Capire, chiedere, decidere. Fu tutt’uno. Capire, che ero un’insulsa bella anima che credeva alla personale assoluzione dai mali del mondo perché armato di mezzi patetici, nozioni approssimative, e un titolo di giornalista d’assalto immaginavo di poter combattere la colossale catena di smontaggio delle decenza umana rappresentata dal Vero Potere globale. Chiedere, a quella donna di maledirmi nell’ora della sua vicinissima morte se non avessi speso il resto della mia vita a studiare tutti gli ingranaggi di quella catena con una perizia maniacale al fine di veramente fermarla, perché solo e solo così noi uomini e donne dotati di compassione avremmo potuto ripulire per sempre quella scena dal registro dell’infamia. Decidere, che non avrei avuto altro da dire, a voi che mi leggete, se non questo, da quel giorno in poi.

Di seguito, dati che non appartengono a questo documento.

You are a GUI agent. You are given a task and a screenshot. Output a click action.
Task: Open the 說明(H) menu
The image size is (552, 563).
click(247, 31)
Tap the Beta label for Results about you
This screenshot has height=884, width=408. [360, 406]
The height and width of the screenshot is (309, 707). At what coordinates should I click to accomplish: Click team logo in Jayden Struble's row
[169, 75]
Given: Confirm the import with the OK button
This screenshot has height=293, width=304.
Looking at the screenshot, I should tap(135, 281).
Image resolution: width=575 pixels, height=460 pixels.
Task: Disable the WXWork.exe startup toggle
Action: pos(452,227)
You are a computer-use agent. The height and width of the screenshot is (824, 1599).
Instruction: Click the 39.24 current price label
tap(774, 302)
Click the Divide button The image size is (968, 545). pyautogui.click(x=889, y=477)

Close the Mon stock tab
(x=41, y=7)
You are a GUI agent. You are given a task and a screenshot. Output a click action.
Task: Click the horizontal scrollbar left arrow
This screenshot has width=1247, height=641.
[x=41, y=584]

Ed è solo questo che io sto dicendo da anni e anni, che lo dica per la tragedia palestinese, per l’imperialismo militare dell’Occidente, per l’economia del Più Grande Crimine.

La sofferenza di chi è preso nelle maglie del Vero Potere - dal disoccupato italiano alle altre carcasse di legno secco che cercano cicchi di mais fra la polvere, dall’Africa ad Haiti o al Brasile - la dovete ignorare e neppure osare avvicinarvi se credete che si possa combattere anche solo un metro al di sotto della genialità efficientista e della maniacale organizzazione del Vero Potere, o essendo anche solo di una pagina più ignoranti della sua agghiacciante perizia. Fare altrimenti è un insulto a quella donna. E la quasi totalità delle belle anime che guidano la lotta al mostro Neoliberista la stanno insultando.

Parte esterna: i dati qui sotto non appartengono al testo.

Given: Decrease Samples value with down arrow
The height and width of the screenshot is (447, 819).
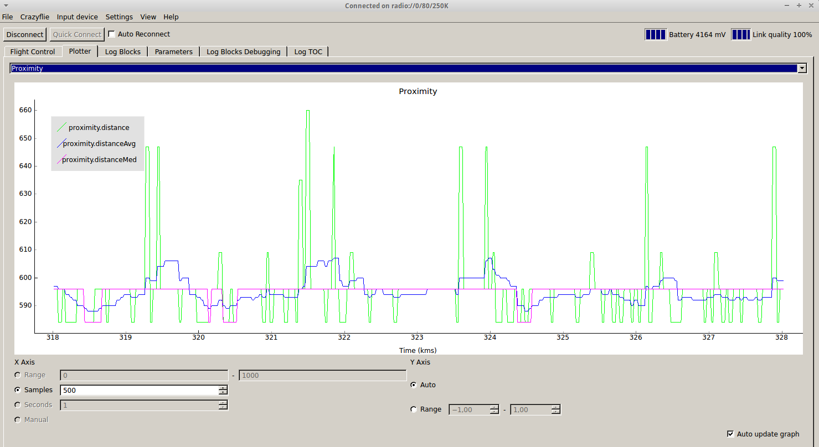Looking at the screenshot, I should [x=223, y=393].
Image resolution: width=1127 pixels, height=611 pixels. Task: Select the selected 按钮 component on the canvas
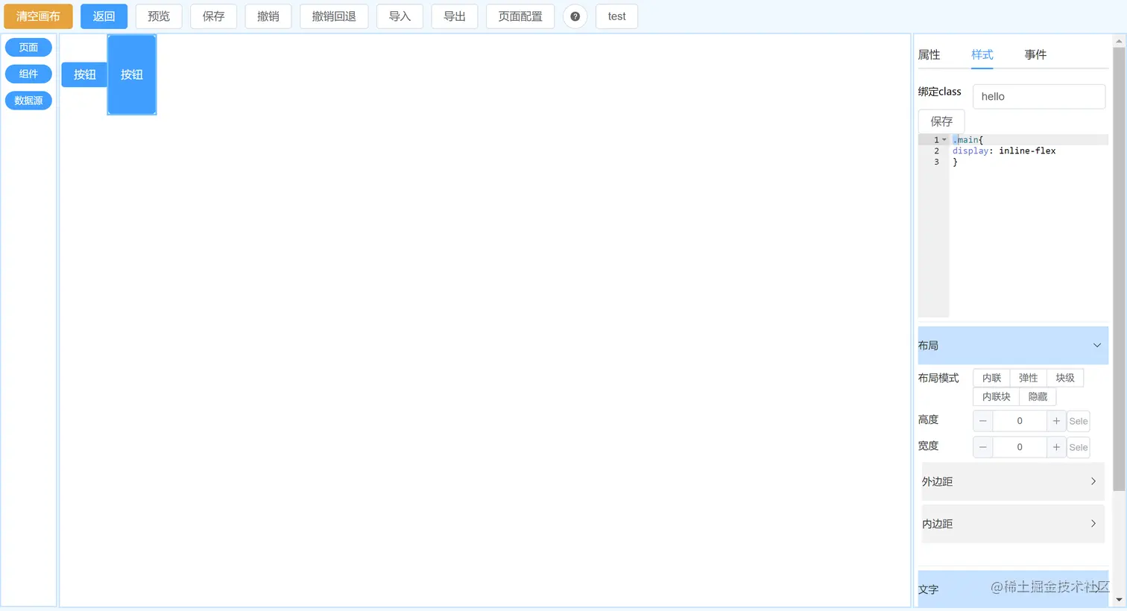click(x=131, y=75)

Ora tu, e solo tu fra le migliaia di persone che leggeranno per nulla queste righe, tu che le hai capite, tu sai cosa ha fatto per me la Modern Money Theory di Randall Wray. Mi ha messo nelle mani l’arma che mi mancava, e che, caricata col fuoco di una conoscenza completa del funzionamento del Vero Potere, potrà esplodergli il colpo che lo abbatte, niente meno. Perché l’MMT funziona in Italia e in Tanzania allo stesso preciso modo, ed è per l’economia, la democrazia e la decenza umana quello che la penicillina fu per l’umanità intera. MMT è uno Stato, legittimato dai cittadini, con la sua moneta sovrana spesa a deficit per loro prima di tutto, fino alla loro completa sicurezza e benessere. E’ il compimento ultimo della democrazia.

E sogno che fra non troppo tempo potrà esistere una favola da raccontare ai nostri bambini che inizierà recitando “C’era una volta un pugno di chicchi di mais intrisi di sabbia…”, e che finirà così  “Ma oggi, bimbi, per fortuna non c’è proprio più”.